Assignment » Write out again, exactly as they appear, the lines from the start of the data below through the line with "Task: Open the"; no pictures.

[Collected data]

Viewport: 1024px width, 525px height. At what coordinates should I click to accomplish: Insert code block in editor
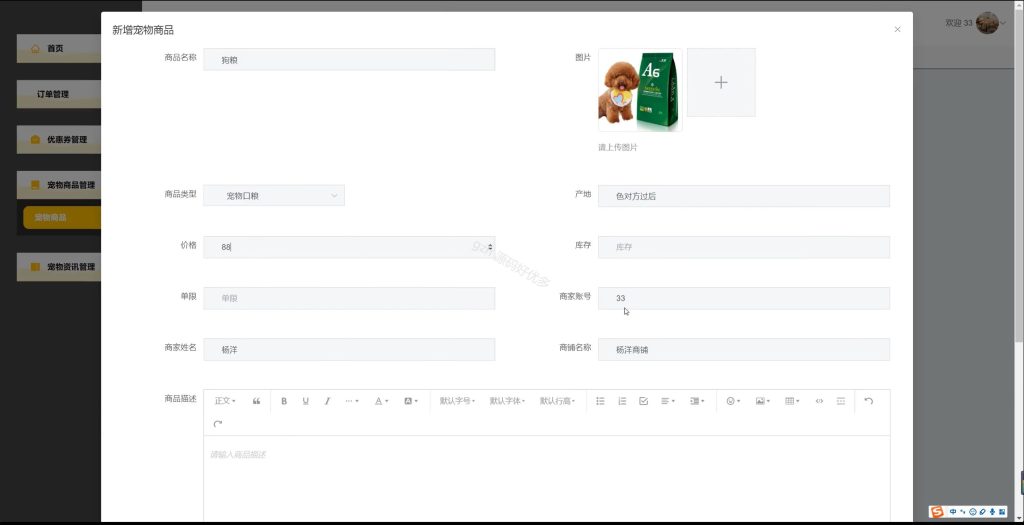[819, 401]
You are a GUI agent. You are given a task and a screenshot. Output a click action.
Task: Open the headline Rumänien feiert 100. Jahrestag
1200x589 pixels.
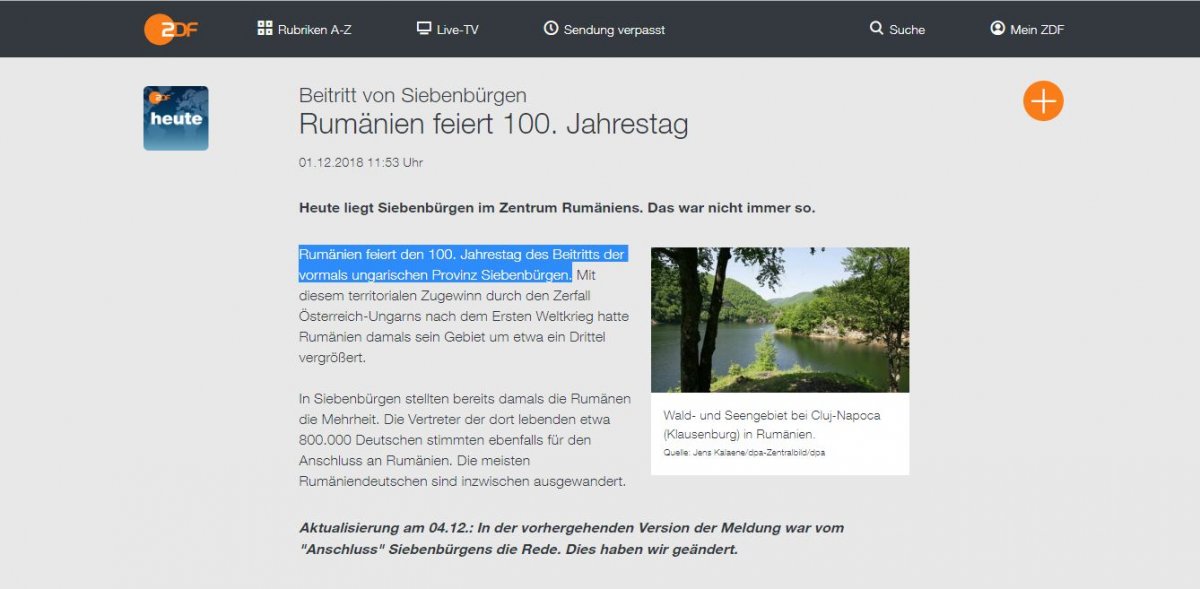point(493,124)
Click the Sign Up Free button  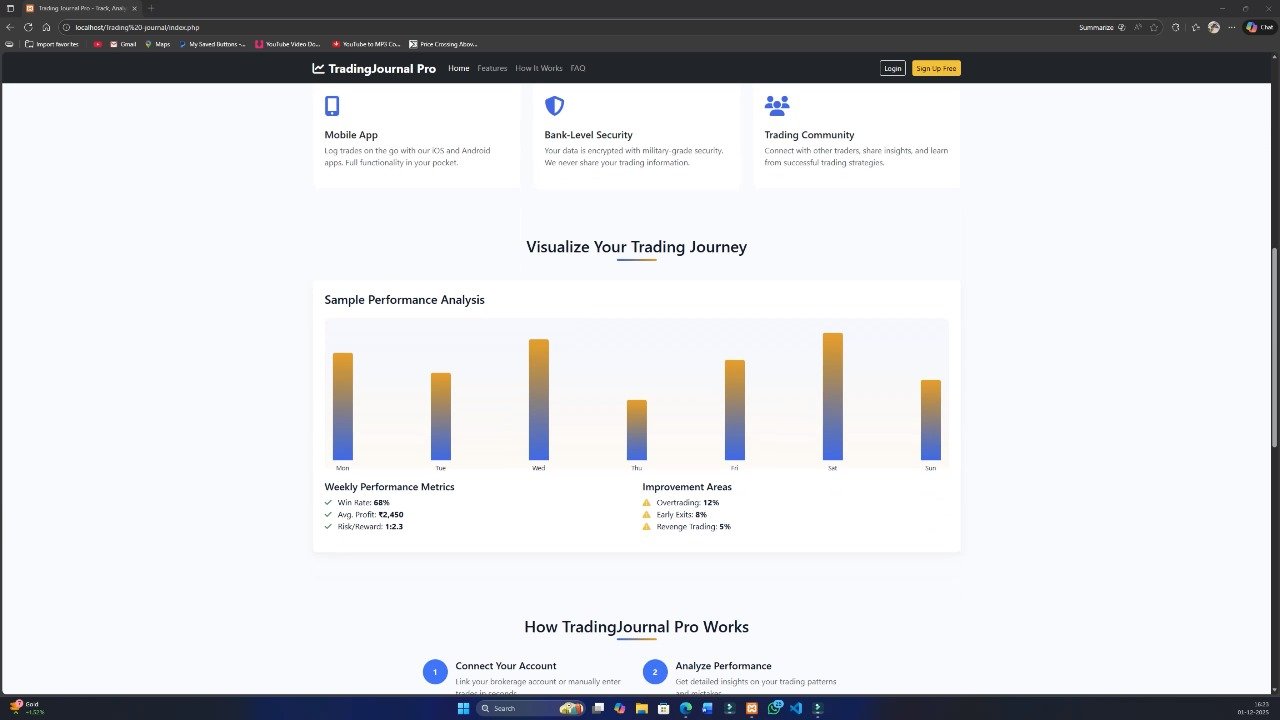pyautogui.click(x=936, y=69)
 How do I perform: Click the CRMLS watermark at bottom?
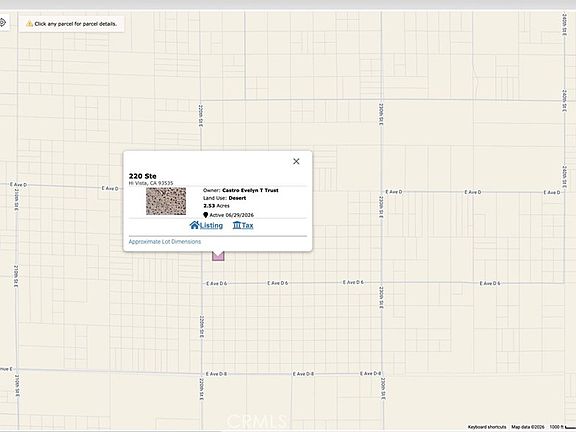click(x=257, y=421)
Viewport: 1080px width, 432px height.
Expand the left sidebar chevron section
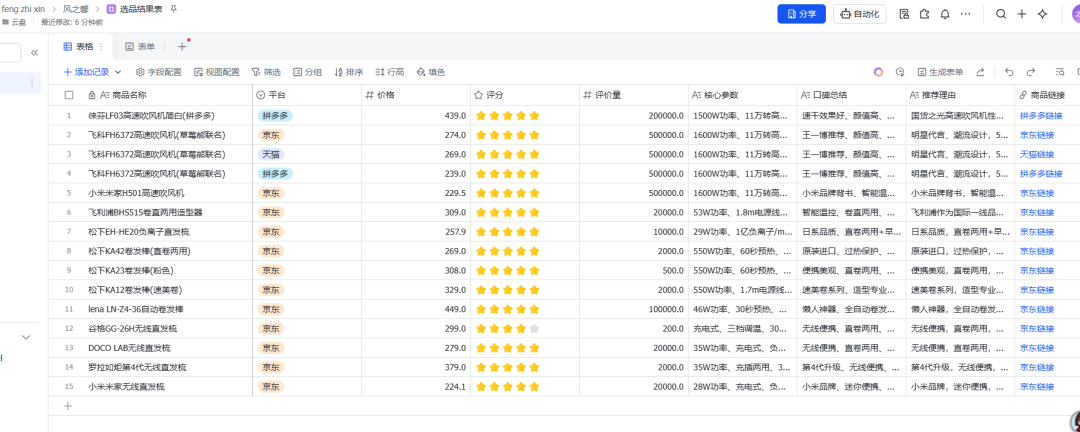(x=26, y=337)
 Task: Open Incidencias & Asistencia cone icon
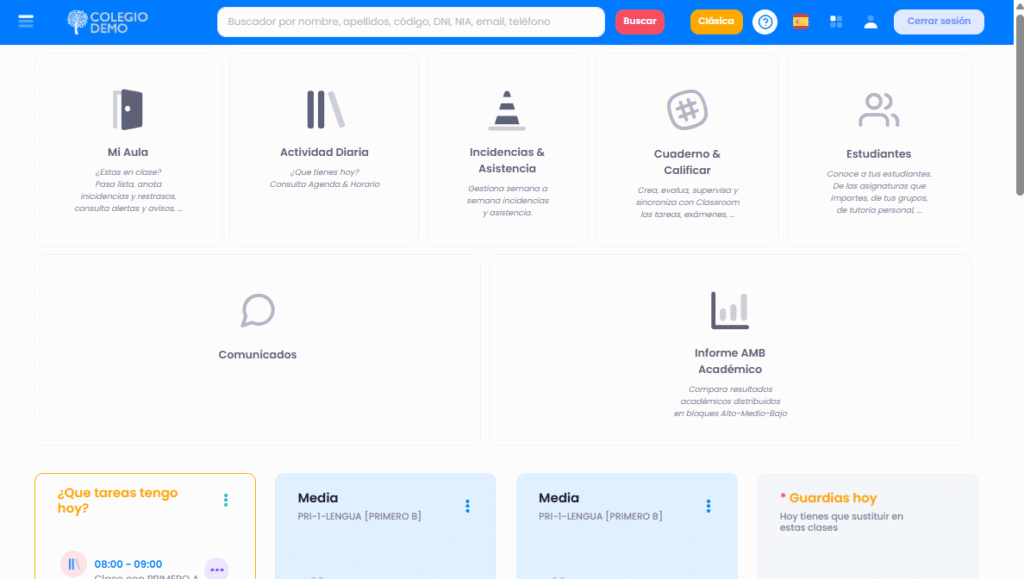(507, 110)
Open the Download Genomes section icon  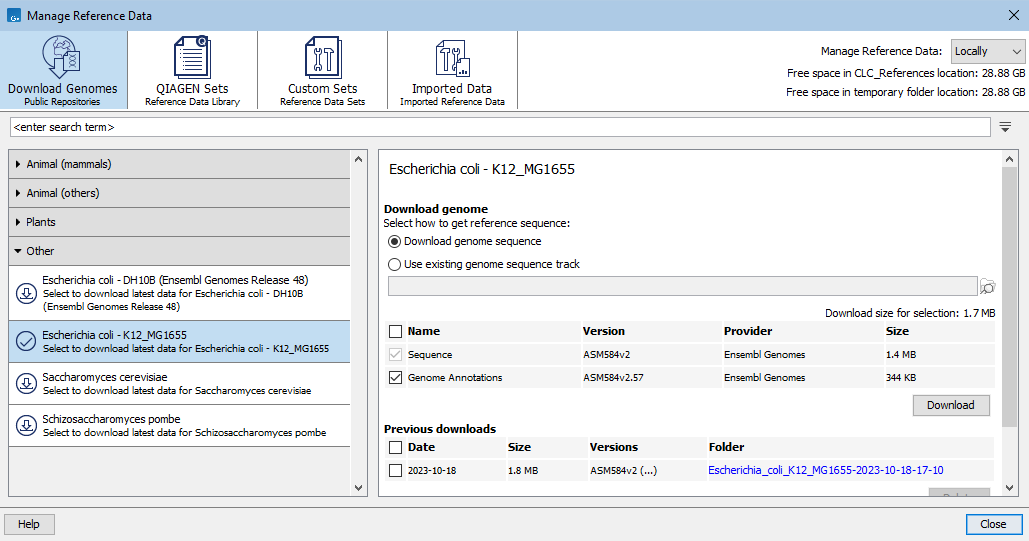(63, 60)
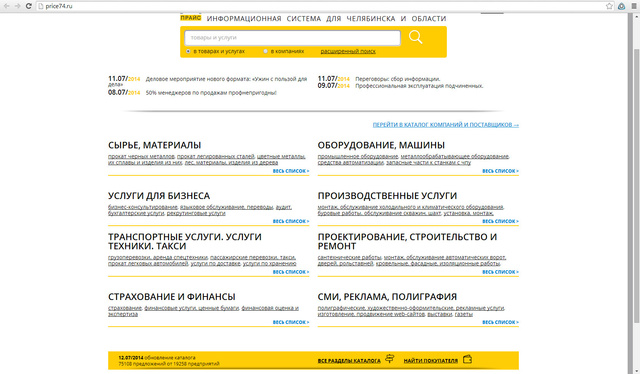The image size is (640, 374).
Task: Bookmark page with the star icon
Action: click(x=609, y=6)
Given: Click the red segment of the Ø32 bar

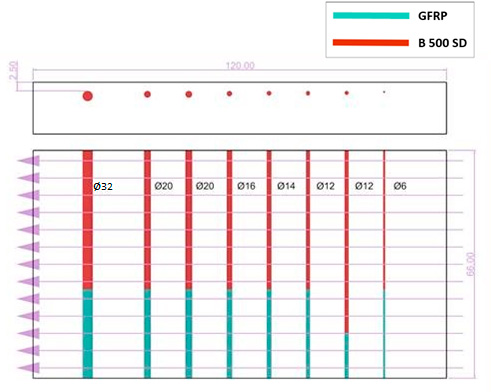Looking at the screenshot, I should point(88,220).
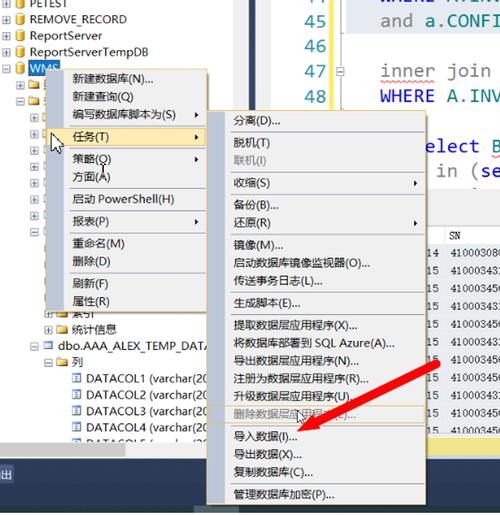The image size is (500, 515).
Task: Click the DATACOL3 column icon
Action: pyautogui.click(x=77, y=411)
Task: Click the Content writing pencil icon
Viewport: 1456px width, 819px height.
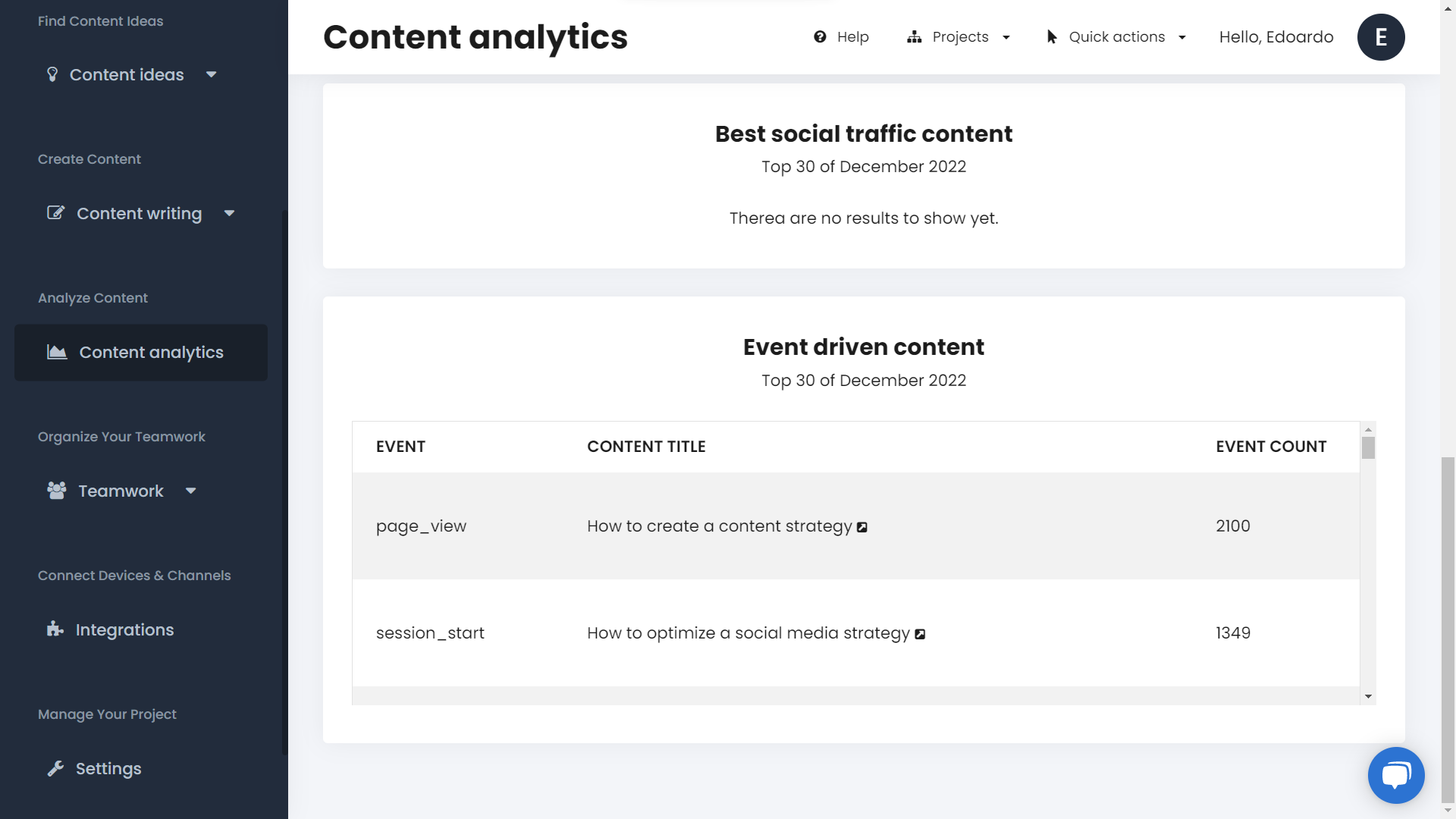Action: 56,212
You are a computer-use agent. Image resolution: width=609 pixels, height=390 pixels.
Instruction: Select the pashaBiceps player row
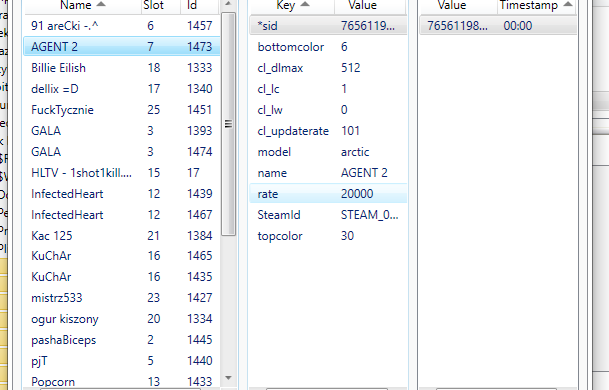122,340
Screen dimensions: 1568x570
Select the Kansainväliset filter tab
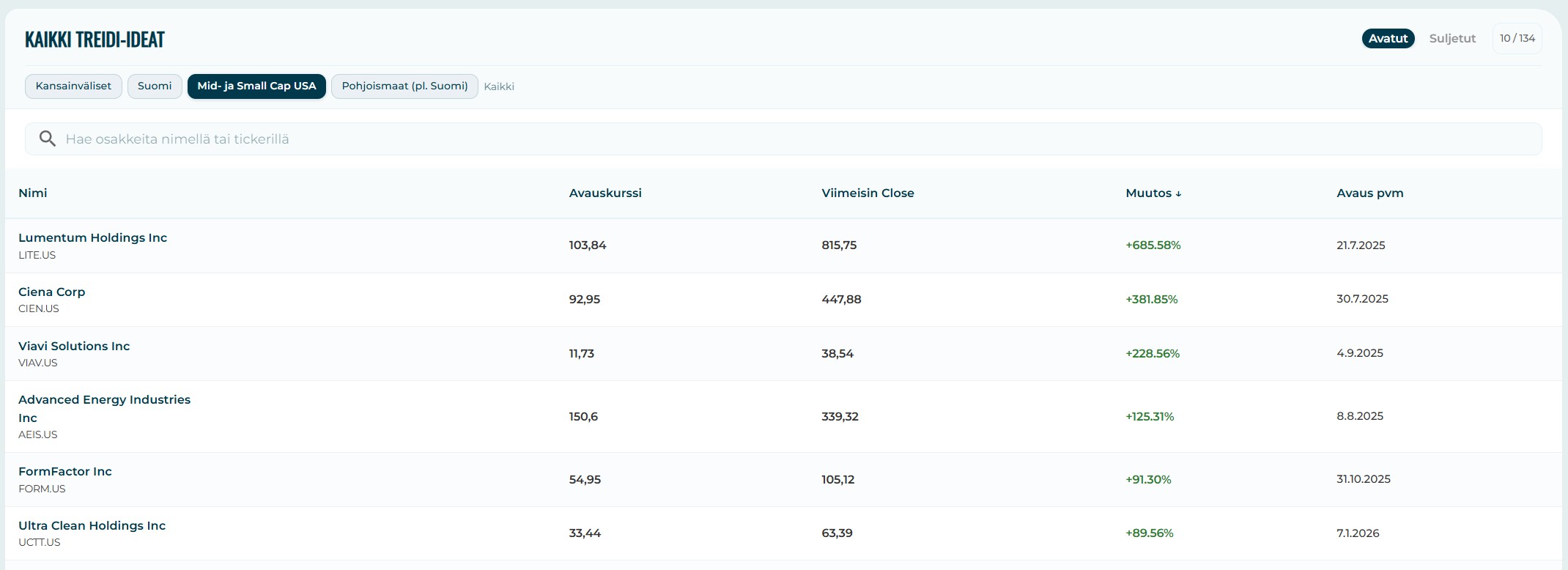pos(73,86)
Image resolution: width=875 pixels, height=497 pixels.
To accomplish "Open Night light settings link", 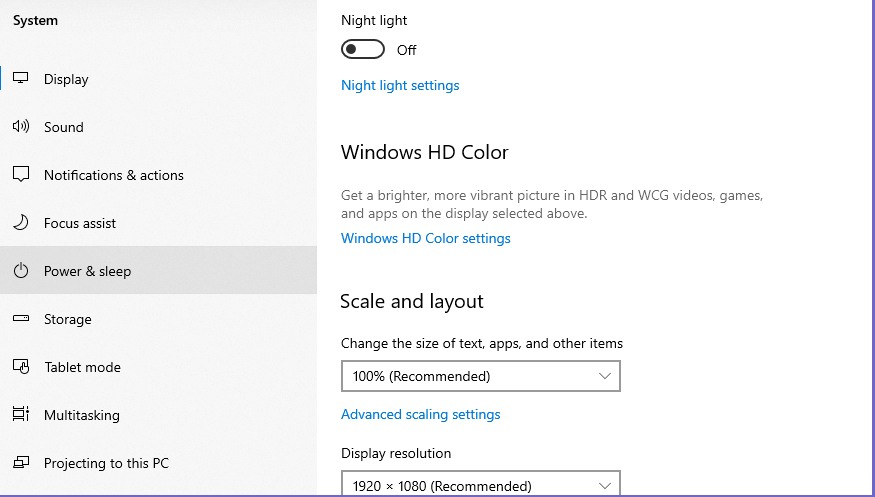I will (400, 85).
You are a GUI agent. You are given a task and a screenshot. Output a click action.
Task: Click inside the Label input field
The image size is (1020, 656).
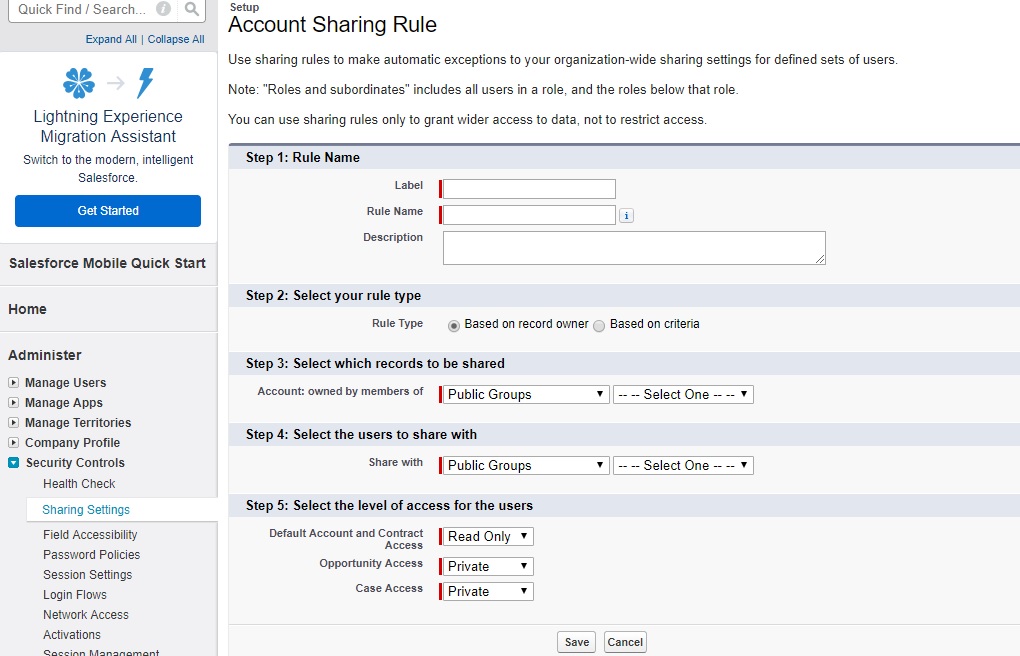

Output of the exercise »
Viewport: 1024px width, 525px height. At what coordinates should I click to accomplish: Insert code block in editor
[819, 401]
You are a GUI agent. You are given a task and a screenshot. Output a click action.
Task: Open the headline Rumänien feiert 100. Jahrestag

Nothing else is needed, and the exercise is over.